As far as I understood, the RoBERTa model implemented by the huggingface library, uses BPE tokenizer. Here is the link for the documentation:
However, I have a custom tokenizer based on WordPiece tokenization and I used the BertTokenizer.
Because my customized tokenizer is much more relevant for my task, I prefer not to use BPE.
When I pre-trained the RoBERTa from scratch (RobertaForMaskedLM) with my custom tokenizer the loss for the MLM task was much better than the loss with BPE. However, when it comes to fine-tuning, the model (RobertaForSequenceClassification) perform poorly. I am almost sure the problem is not about the tokenizer. I wonder if the huggingface library for the RobertaForSequenceClassification is not compatible with my tokenizer.

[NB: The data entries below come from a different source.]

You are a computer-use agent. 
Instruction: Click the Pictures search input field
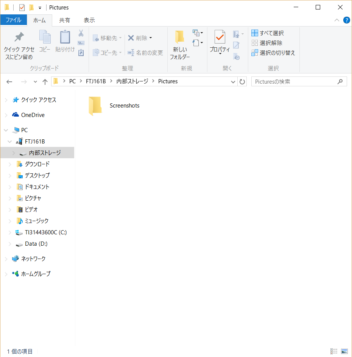tap(294, 81)
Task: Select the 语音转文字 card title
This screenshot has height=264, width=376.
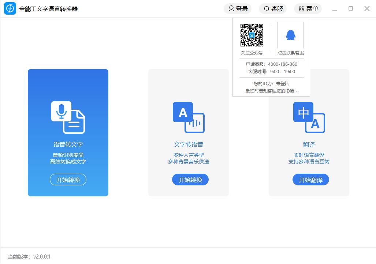Action: coord(68,144)
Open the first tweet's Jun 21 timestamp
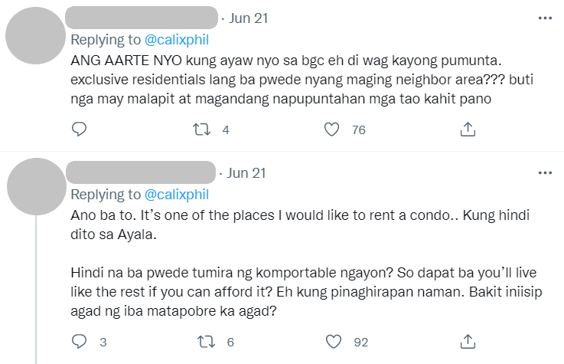The width and height of the screenshot is (564, 364). point(249,18)
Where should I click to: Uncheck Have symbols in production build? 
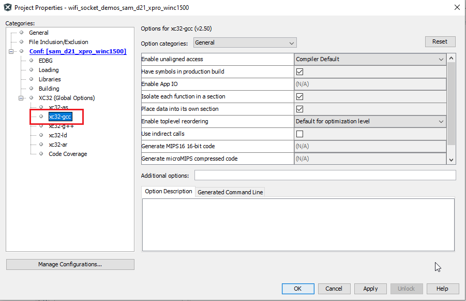[x=299, y=72]
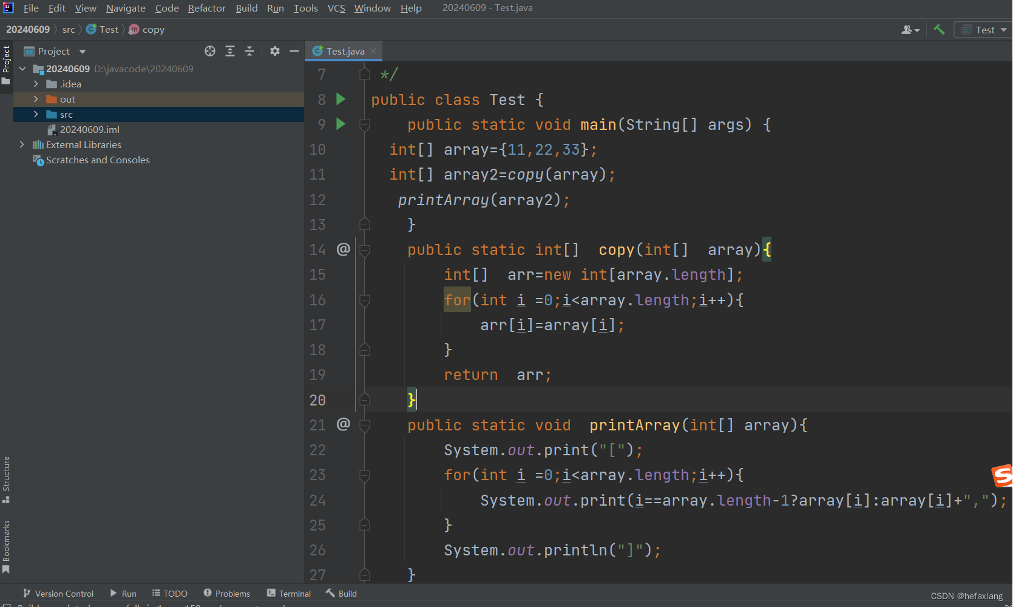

Details about the fine-tuning:
task: multilabel classification with imbalanced labels.
epochs: 20
loss: BCEWithLogitsLoss()
optimizer: Adam, weight_decay_rate:0.01, lr: 2e-5, correct_bias: True
The F1 and AUC was very low because the output probabilities for the labels was not in accordance with the actual labels (even with a very low threshold) which means the model couldn't learn anything.
*
Note: The pre-trained and fine-tuned RoBERTa with BPE tokenizer performs better than the pre-trained and fine-tuned with custom tokenizer although the loss for MLM with custom tokenizer was better than BPE.